The Electric Reliability Council of Texas (ERCOT) is calling for voluntary power conservation tonight, less than a day after issuing an emergency alert after a sudden drop in power reserves.
ERCOT, operator of the electric grid for most of the state, issued a conservation alert effective 6-10pm ET today, citing expected high weather-related power demand and concerns over insufficient reserves. The low reserves are stemming in part from below-average wind power generation.
The periods of most concern are not during peak usage, which are typically close to 4pm local time, but in the early evening, near 8pm, when solar power supply drops off but demand has not yet dropped significantly.
On Wednesday ERCOT initiated a Level 2 energy emergency at about 8:45pm ET warning that operating reserves had suddenly dropped below 1,750MWs and were not expected to recover for more than 30 minutes. ERCOT said it accessed additional power resources during the emergency, including through interconnections with neighboring grids and agreements with large industrial customers who will cut power use during such events in exchange for a fee.

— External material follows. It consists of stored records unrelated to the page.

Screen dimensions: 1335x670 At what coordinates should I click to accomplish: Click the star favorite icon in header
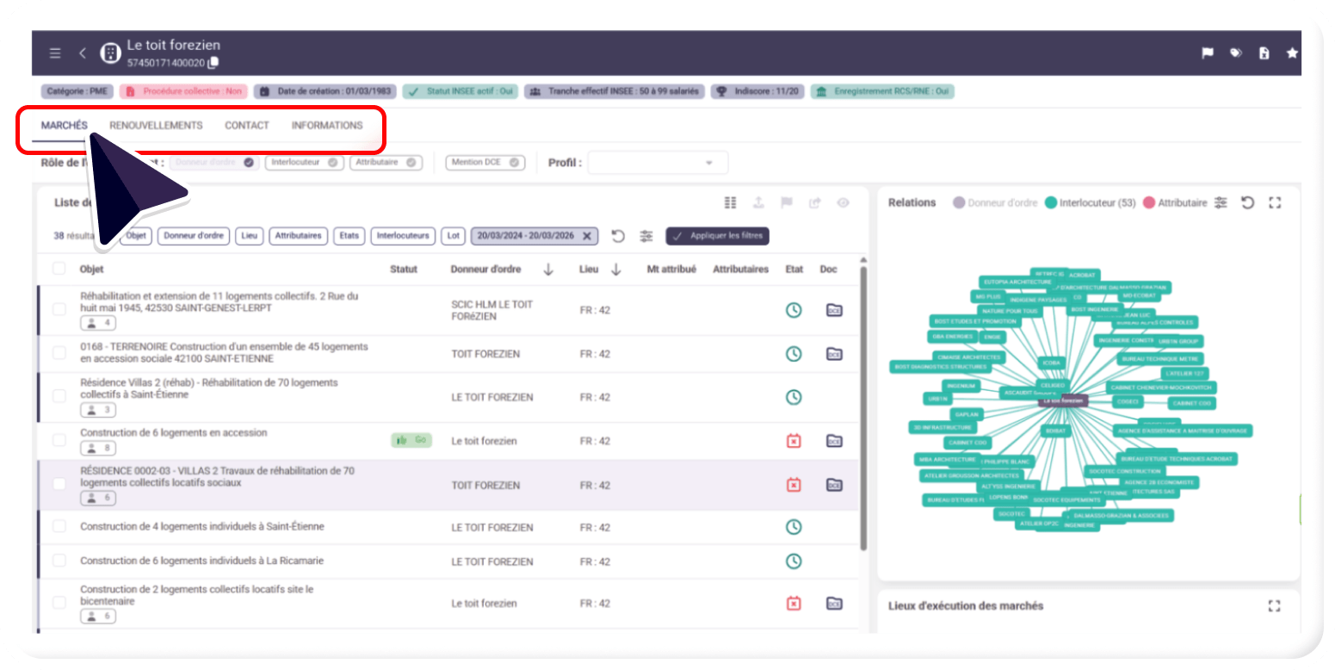coord(1291,53)
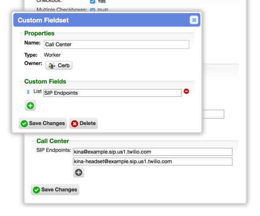This screenshot has width=260, height=216.
Task: Click the Name field containing Call Center
Action: 116,45
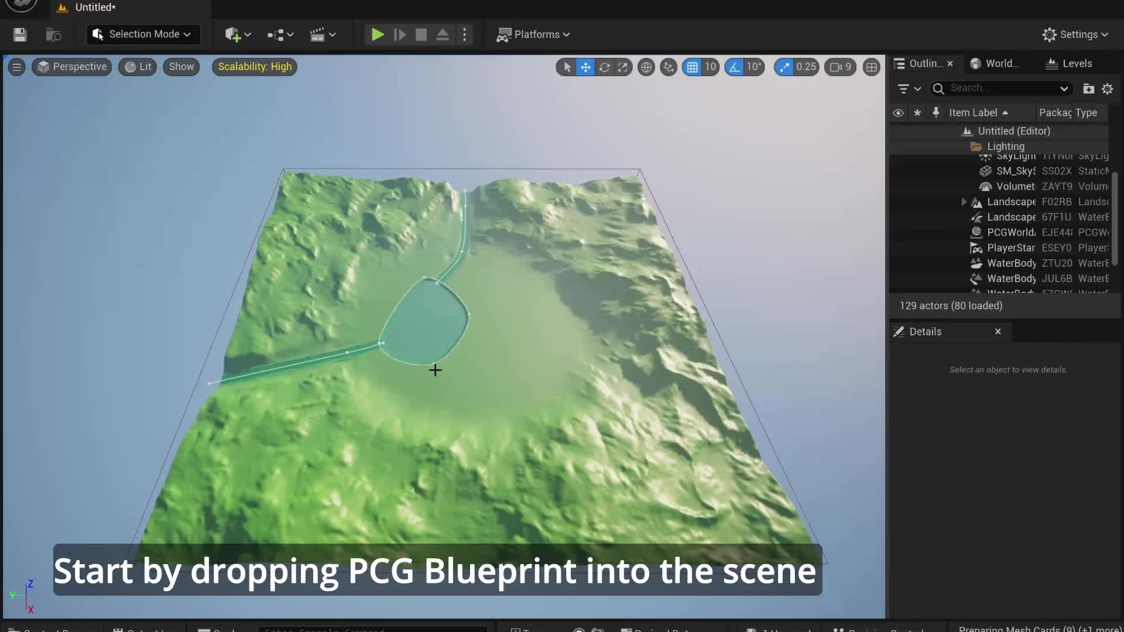The height and width of the screenshot is (632, 1124).
Task: Click the Levels tab in panel
Action: click(x=1075, y=64)
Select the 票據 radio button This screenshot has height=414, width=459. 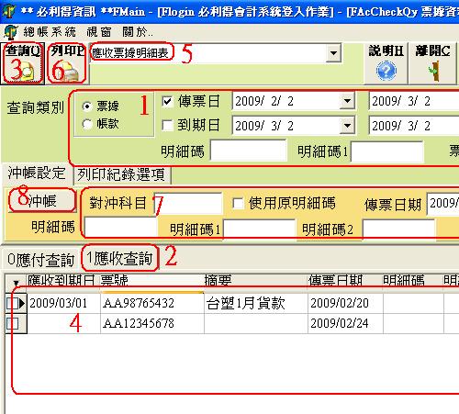[87, 106]
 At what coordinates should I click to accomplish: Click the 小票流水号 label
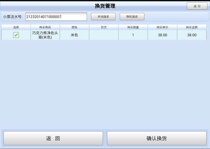click(x=13, y=17)
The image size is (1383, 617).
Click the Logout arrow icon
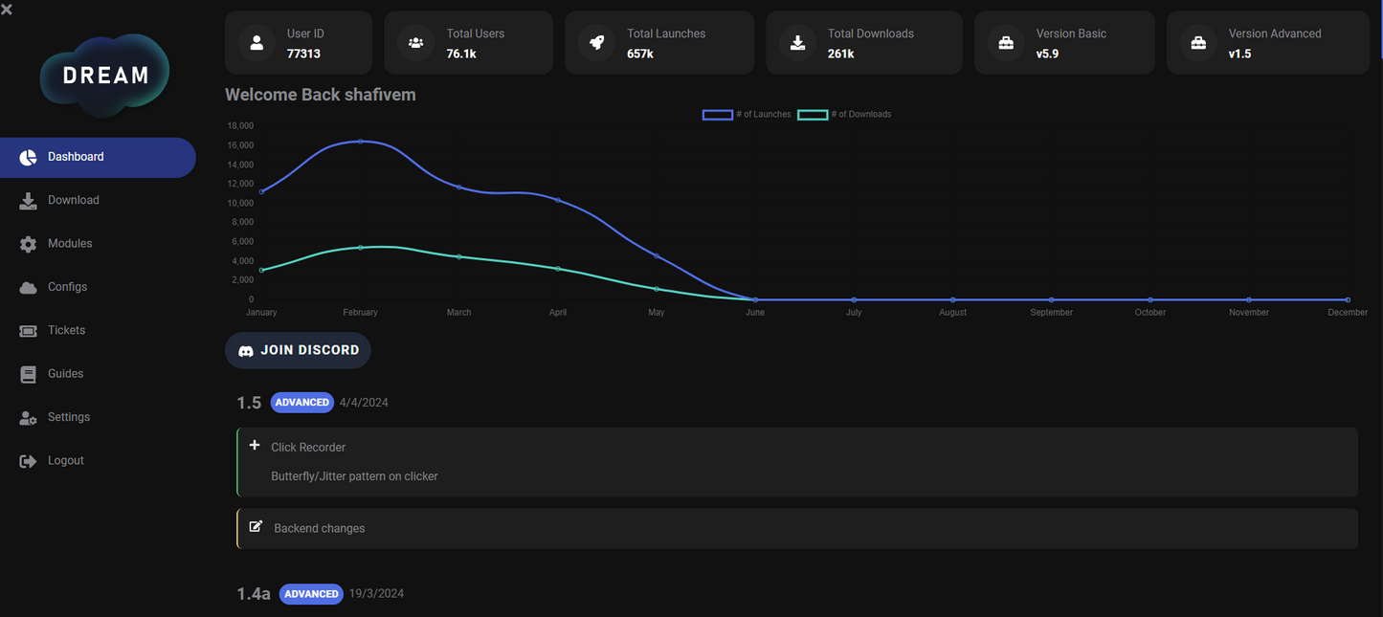[29, 461]
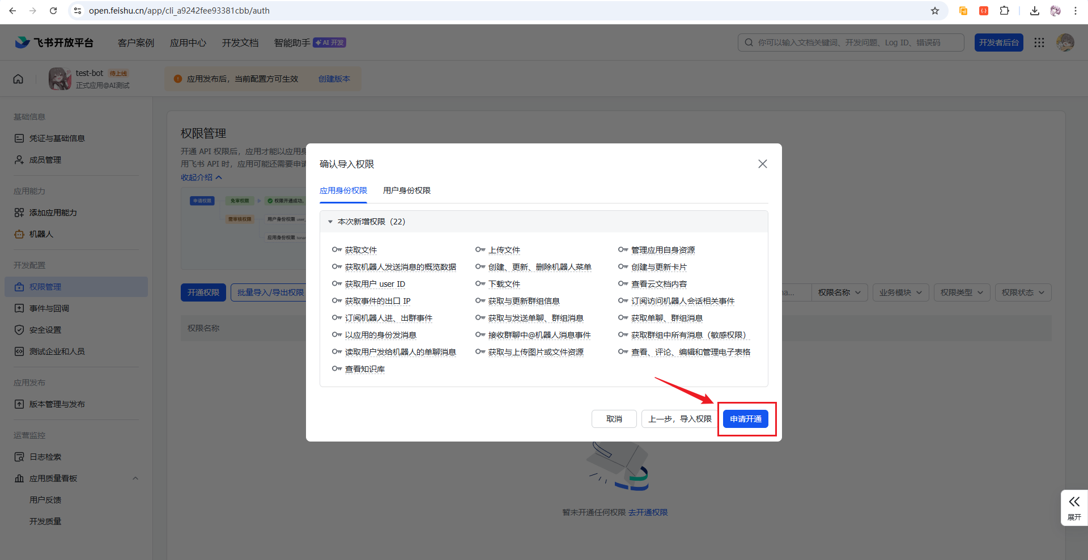Image resolution: width=1088 pixels, height=560 pixels.
Task: Open the browser downloads icon
Action: 1035,11
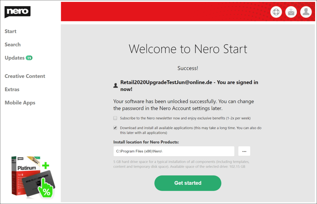Open Creative Content in sidebar

coord(25,76)
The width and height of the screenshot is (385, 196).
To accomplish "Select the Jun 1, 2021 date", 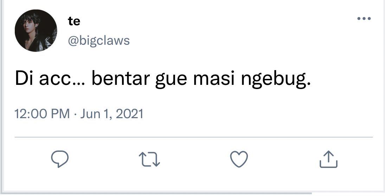I will [112, 114].
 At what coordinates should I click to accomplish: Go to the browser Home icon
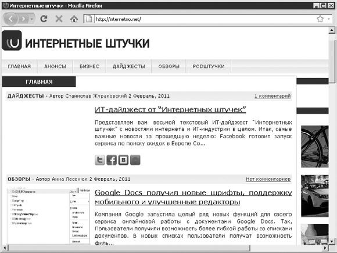74,19
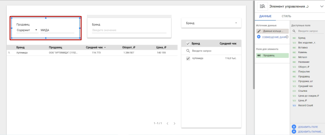Click the pencil icon to edit data source
325x135 pixels.
point(259,31)
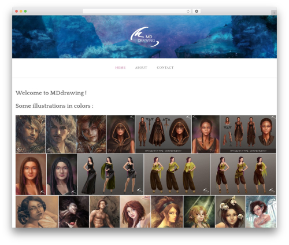This screenshot has width=289, height=245.
Task: Open the sepia vintage woman thumbnail
Action: (37, 211)
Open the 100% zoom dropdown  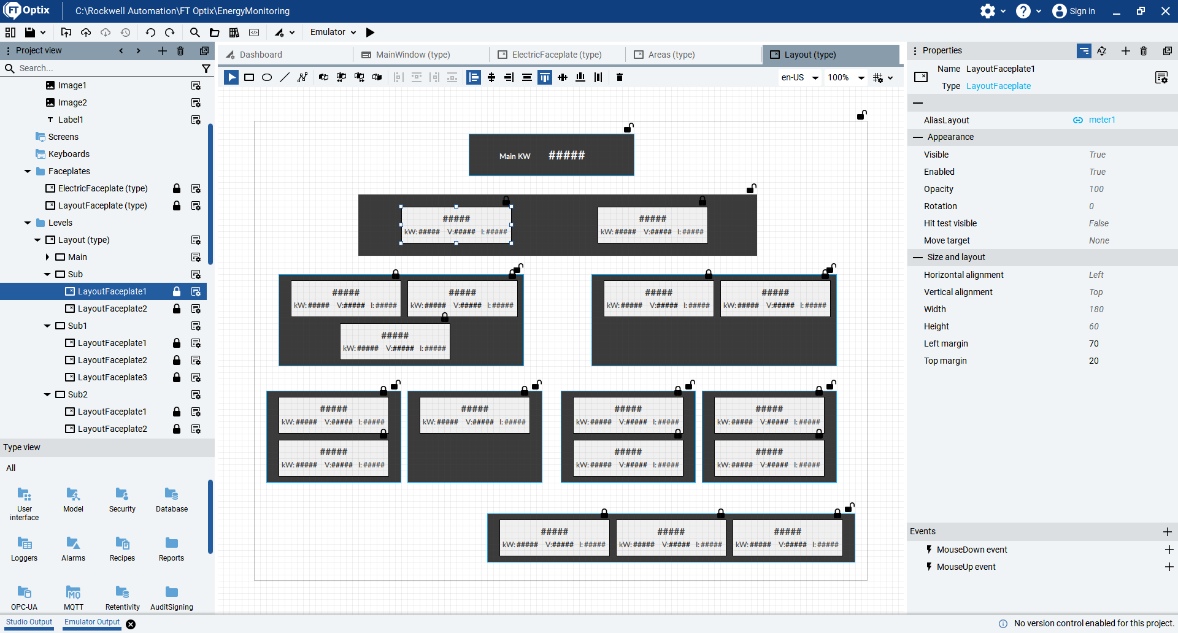(845, 77)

The Level 2 emergency was one step above Level 3, when ERCOT would begin controlled rolling blackouts across large parts of the state to prevent a larger, longer outage of the grid. The last time ERCOT issued orders for rolling blackouts was in February 2021 when extreme cold took offline both power plants and equipment to run pipelines that supply natural gas to power plants. Those rolling blackouts stretched into many days without power across much of the state, leading to hundreds of deaths and billions of dollars in economic damages.
ERCOT has broken power demand records repeatedly this summer, setting an all-time peak demand record on 10 August of 85,435MW. Yesterday ERCOT broke the September record for power demand set last year by more than 10,000 MW, recording a peak of 82,705 MW.
A weather watch issued by ERCOT earlier this week expires tomorrow.